I turned onto Vermont Avenue. I was facing the blank brown backs of the hills. What am I doing? And the voice within me answered, You’re waiting, kid. That’s what you’re doing. Waiting. Don’t you understand yet? Los Angeles is the great waiting room of the world. Wait to get discovered. Wait for your social security check. Wait for the cancer to come back. Wait for the break, the earthquake. Wait for the crisp white words that say the man you call father is dead. Wait with your small life leaking out into a white haze of a hot white afternoon.
I parked my car. Everything seemed to be humming. The traffic on Vermont Avenue hummed. The sun seemed to hum. The slow drugged insects hummed. The air hummed in the cubicles and corridors of the intensive care unit. I suddenly realized that Los Angeles is the terminal ward of the world.
The parking lot attendant smiled at me.

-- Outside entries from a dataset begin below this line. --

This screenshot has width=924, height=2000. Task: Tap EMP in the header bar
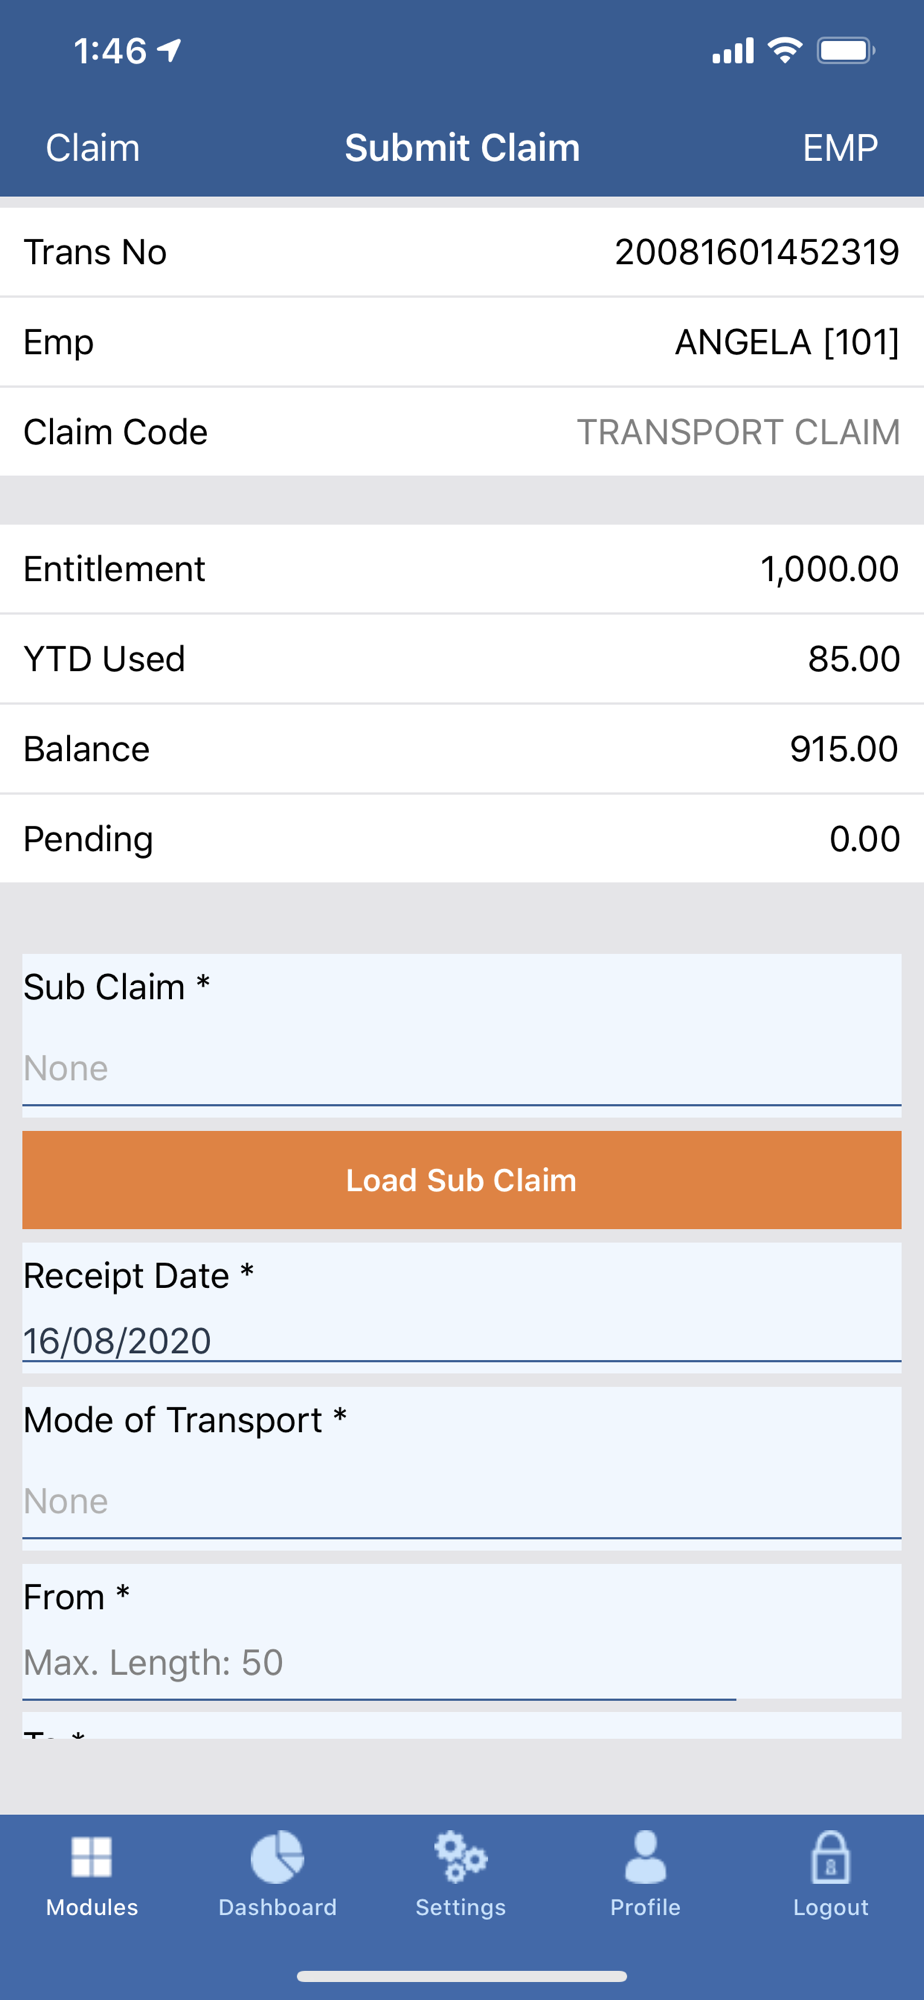(839, 148)
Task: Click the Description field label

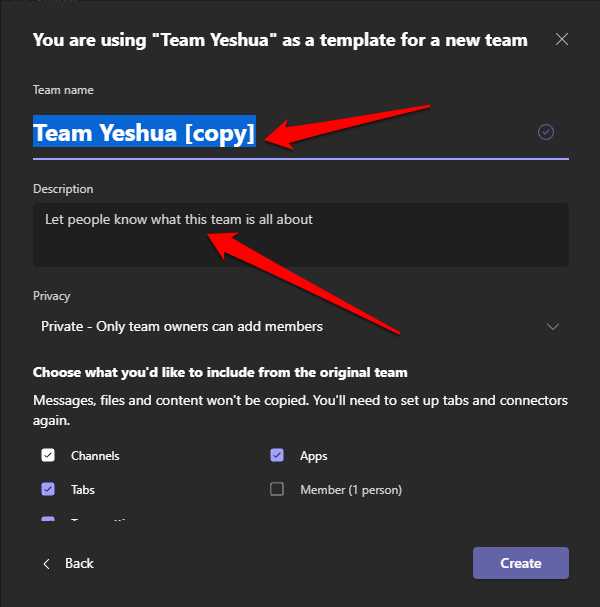Action: 63,189
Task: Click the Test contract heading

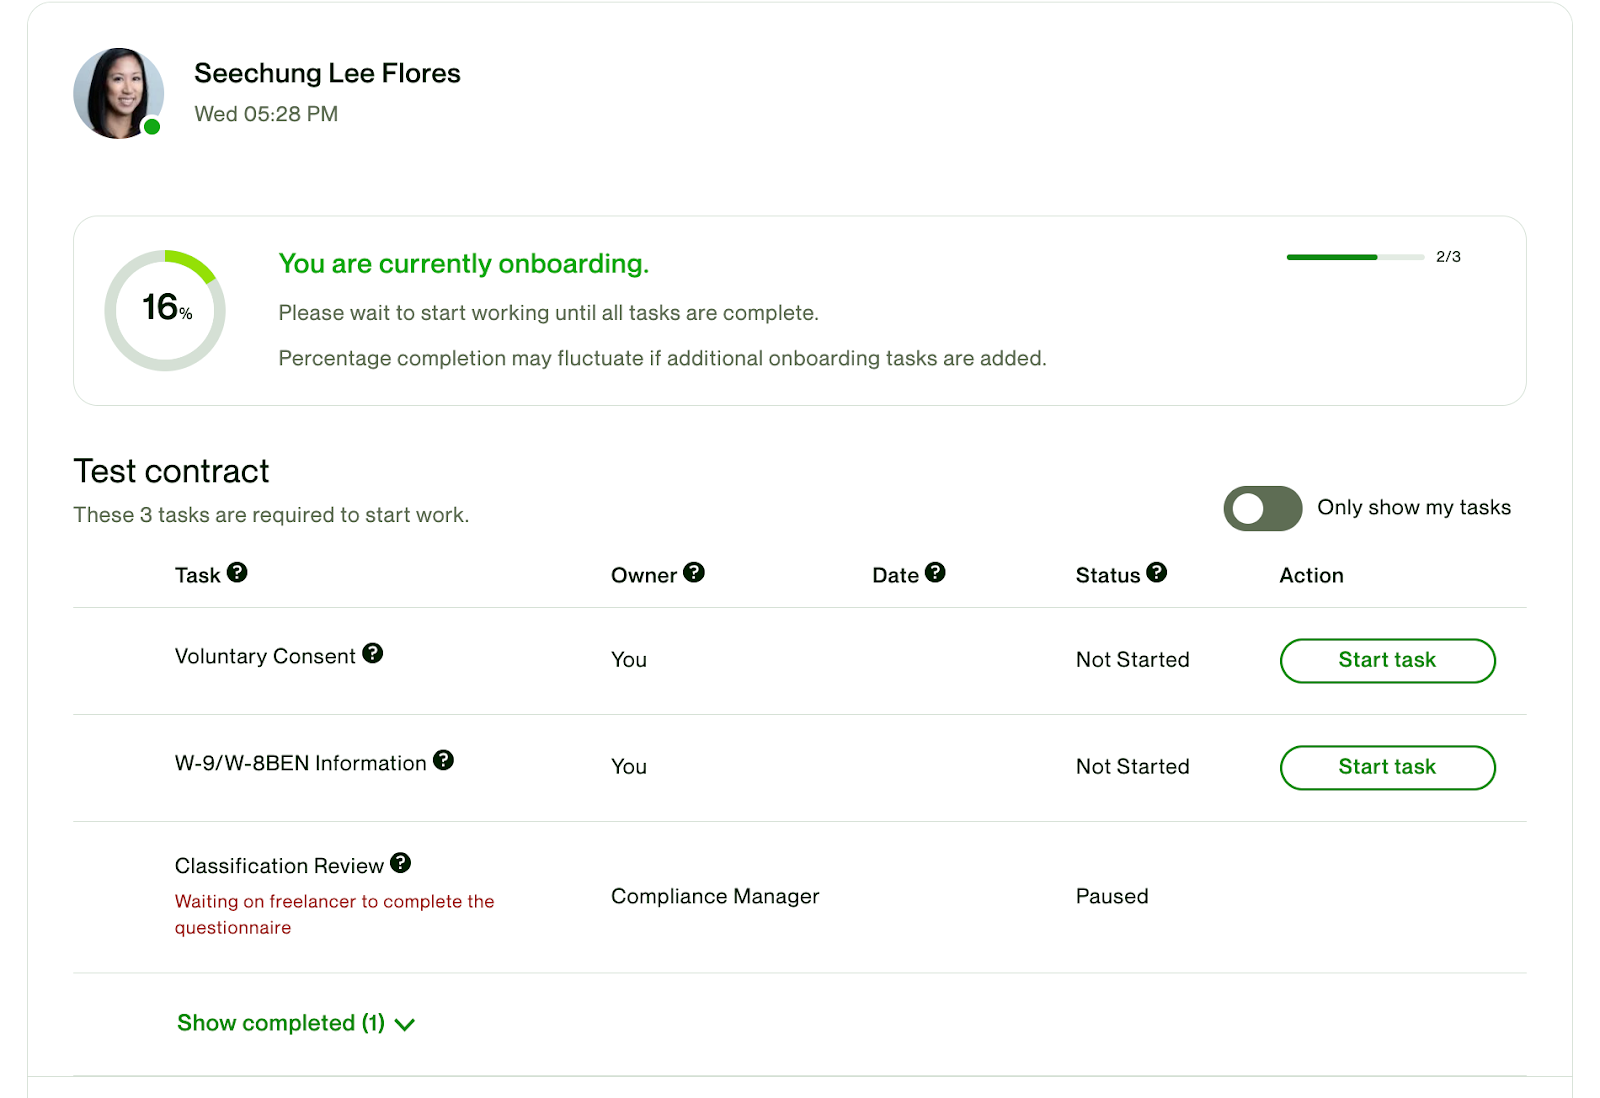Action: [x=172, y=471]
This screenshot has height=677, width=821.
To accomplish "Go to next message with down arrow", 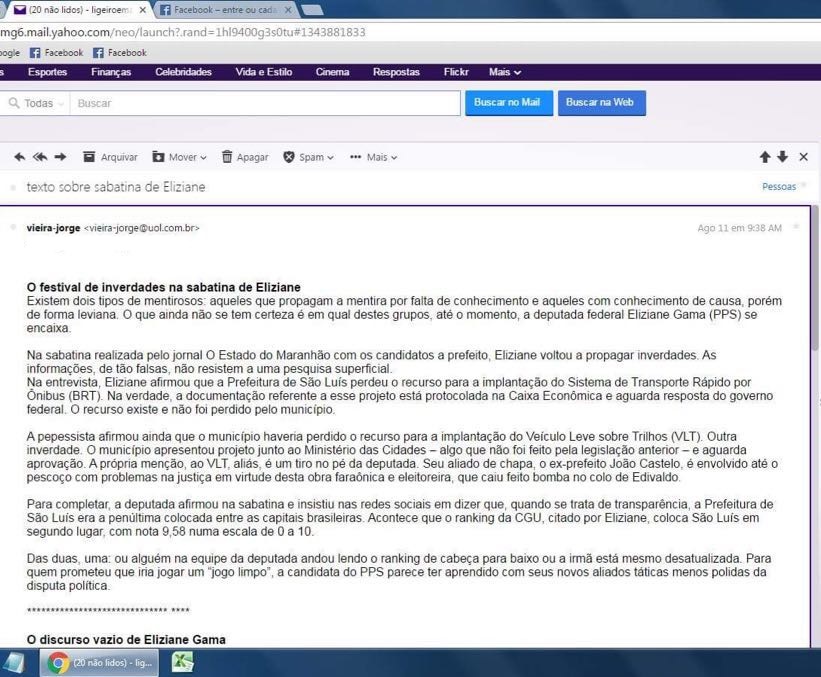I will pyautogui.click(x=783, y=157).
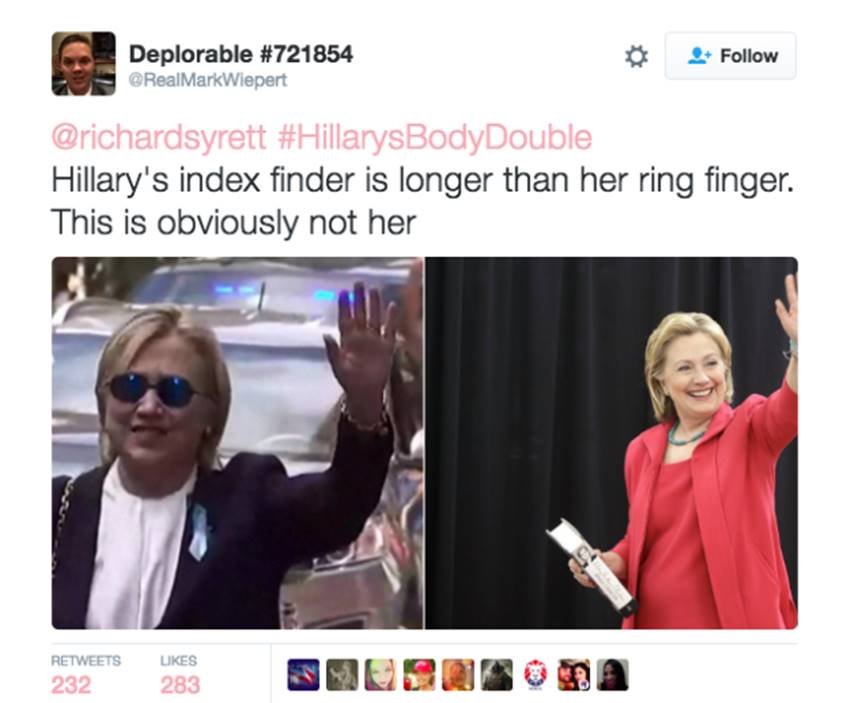Open the @richardsyrett mention
The image size is (850, 703).
[x=158, y=137]
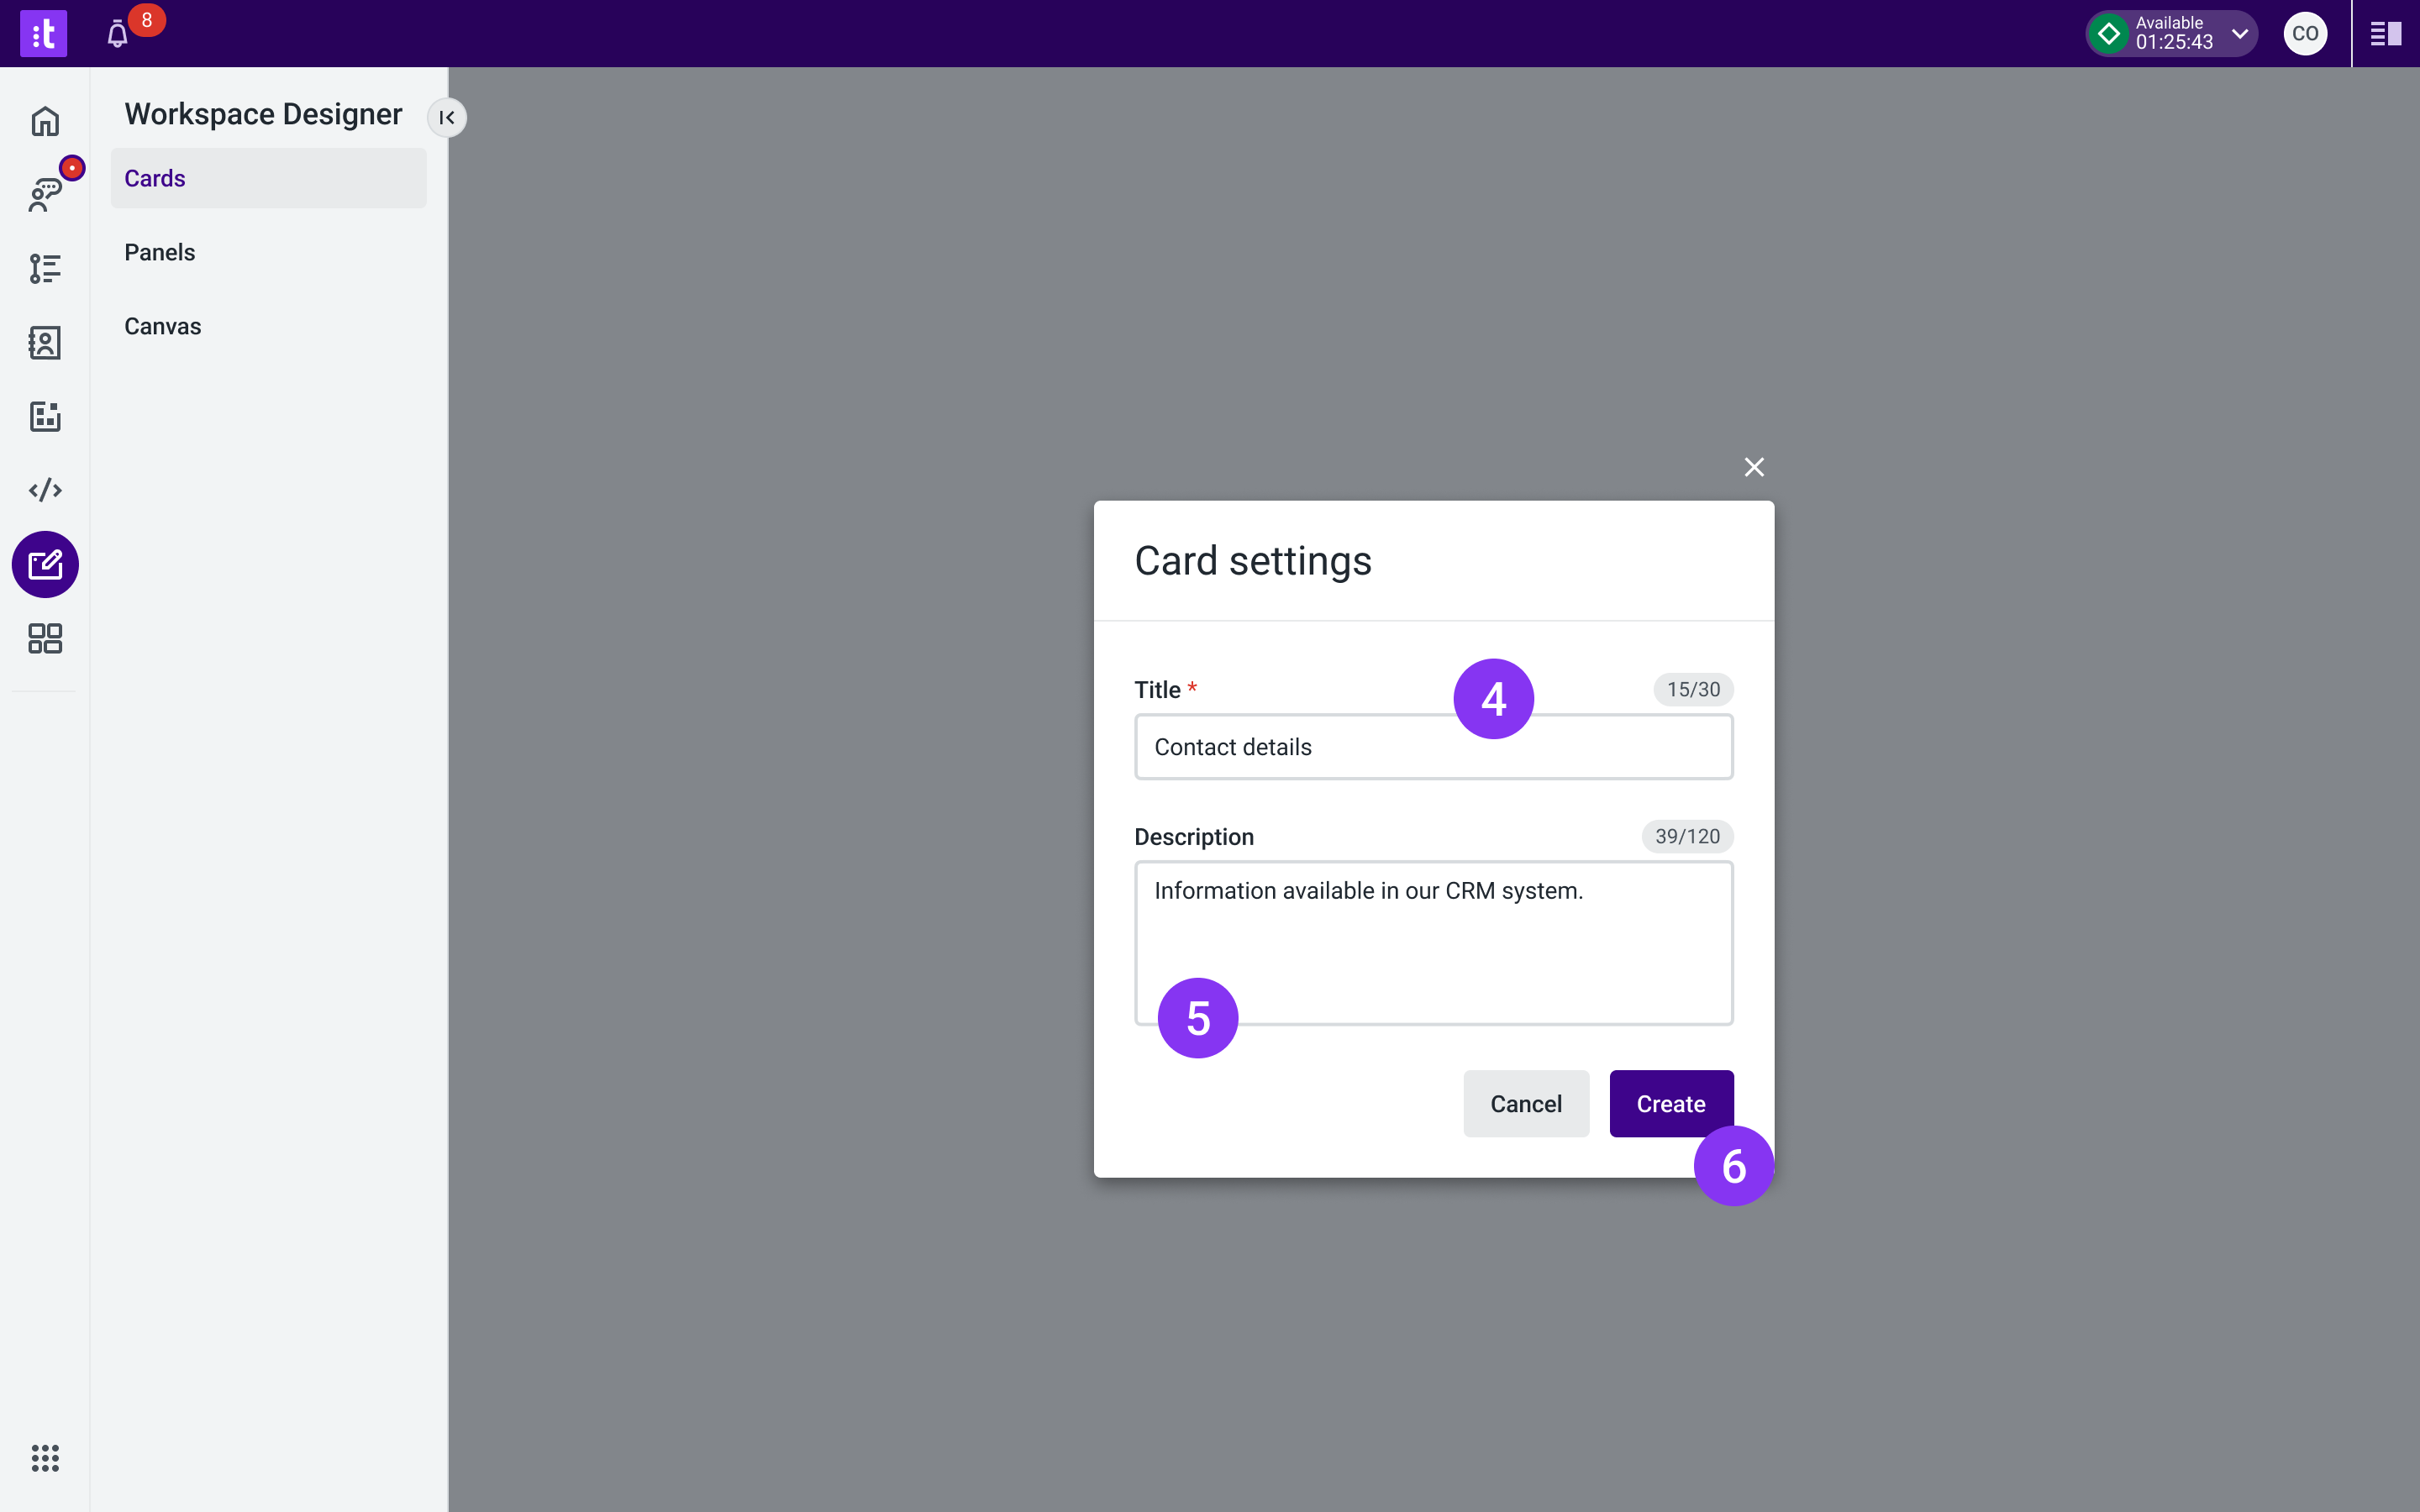This screenshot has width=2420, height=1512.
Task: Click the Create button to submit card
Action: click(x=1669, y=1103)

He seemed to know me, my dusty car, my face white, parking in the hot sun every day for a week. Nurses smiled at me, still hopeful. Everyone smiled, still hopeful.
I walked into the hospital lobby. Francine was leaning against a cigarette machine. I willed my legs to carry me forward. My steps were wooden, uneven. It seemed the air had finally turned liquid, been transmuted and flowed like a poison, flowed like a creek suddenly erupting its banks and reaching up for the low hills and reaching up farther, reaching up for the pale drained useless sky.